Nick took a last swift look around the seedy room. The lock on the door wasn’t too bad. There was no window in the bathroom. The single window in the room, grimy and cracked, was locked also. Hermetically sealed, by the look of it.
He peered through a patina of filth at a rusty fire escape. It twisted down four flights to a back area. Nick saw the shadows of boxes, crates, garbage cans, and realized that dawn was sneaking in fast.
In chill surrealistic light, with the beginning shadows falling and clotting before him, cobbles ringing hollowly, Nick made his way along narrow streets. Once, at an intersection, he saw two policemen coming his way. He ducked into a shop door and waited, but they turned off. Nick sighed in relief. He wanted no trouble with the Geneva police, and it might be a little hard to come up with a genuine excuse for Mr. Frank Manning, staid and respectable businessman, wandering around alone at this hour in a strange city.

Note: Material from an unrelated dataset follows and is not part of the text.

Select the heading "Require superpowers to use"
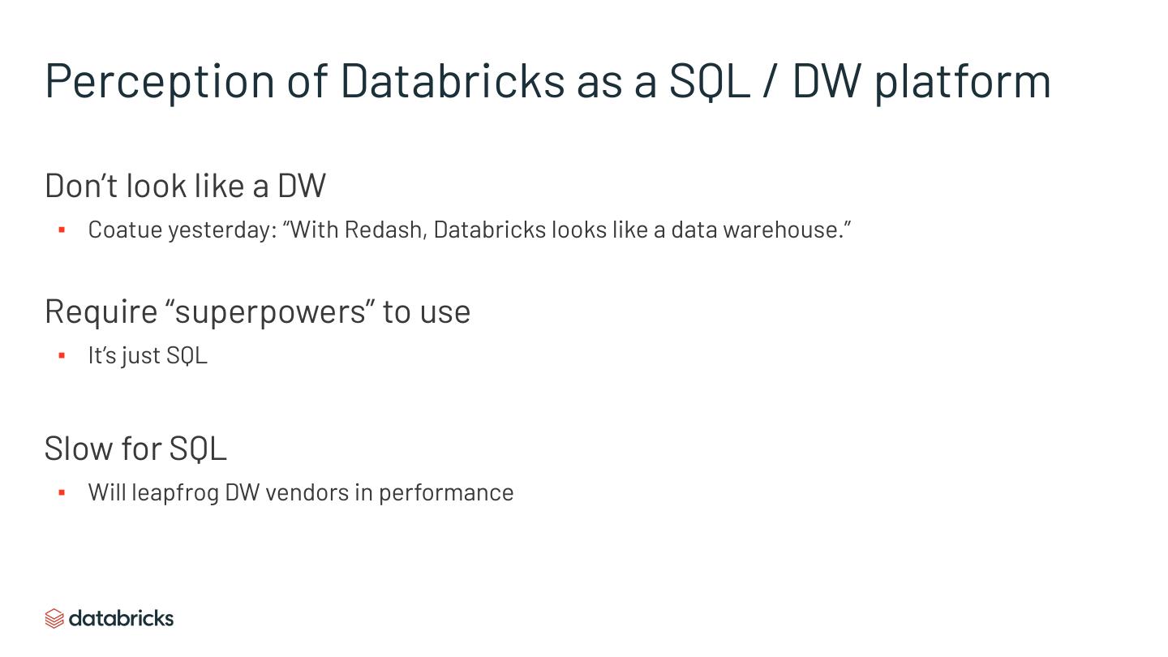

He came to the Quai-du-Mont-Blanc and found a taxi rank, as he had known he would. The puffy eyed chauffeur was annoyed at being dragged from his nap. He opened his mouth to complain, then closed it. If this paunchy, graying American wanted to go to some insane address in the worst and toughest part of Geneva, then so be it. He shrugged his fat shoulders over the wheel of his ancient vehicle and took off. In any case there was something about his passenger’s eyes he found disturbing. They were luminous in the graying light, yet hard; they went through you like rapiers. Strange eyes. They did not go with the rest of this flabby American.
‘Allons.r said the man behind him. ‘Vite!’
‘Merde!’ said the driver. But he said it to himself.
Twenty minutes later Nick entered a small and admirably equipped depot deep in the cellar of a nondescript and decaying building. It is doubtful if anyone other than the concierge, and the few people who actually used it, knew of its existence. Certainly the Swiss Government, and the Geneva police, did not. Or gave no sign if they did. American gold, as supplied in vast quantities by the American taxpayer, can work miracles.
One of the minor miracles in the place was the small but immensely powerful radio transmitter that, upon demand, hooked instantaneously into the AXE phone system in the States.
There were two men in the depot when Nick was admitted. He had spoken a word, made a sign, shown a card. The heavy door had been unbarred. Now he had to face Hawk. Verbally, at least. Nick felt a slight sense of relief that it was only verbal. He still had the queasy sensation of having somehow goofed.
If he had—well, Hawk had a rough way with agents who goofed. Even over the radiophone. Nick could visualize him doing it. Hawk, ramrod stiff and lean, cold-eyed, chewing on a dead cigar as he took the hide off a man.
But to save his sin-encrusted and, probably, damned soul, Nick could not imagine how he had fouled up! Everything had been routine until the Baroness had come into his life. Had insisted on picking him up.
Even the little adventure in Portofino hadn’t mattered. Nick had often indulged in these little side trips, these pleasant excursions into fun, femininity, frolic, and a little wine. They did no harm when time was not important. On this job, on Mission Tiger, it hadn’t been. Or so he’d been given to understand at the final briefing. He wasn’t exactly to loaf, but he didn’t have to rush either. Nick had rather looked forward to this one, just for once to have a little margin in time. All work and no play made even Nick Carter a dull boy.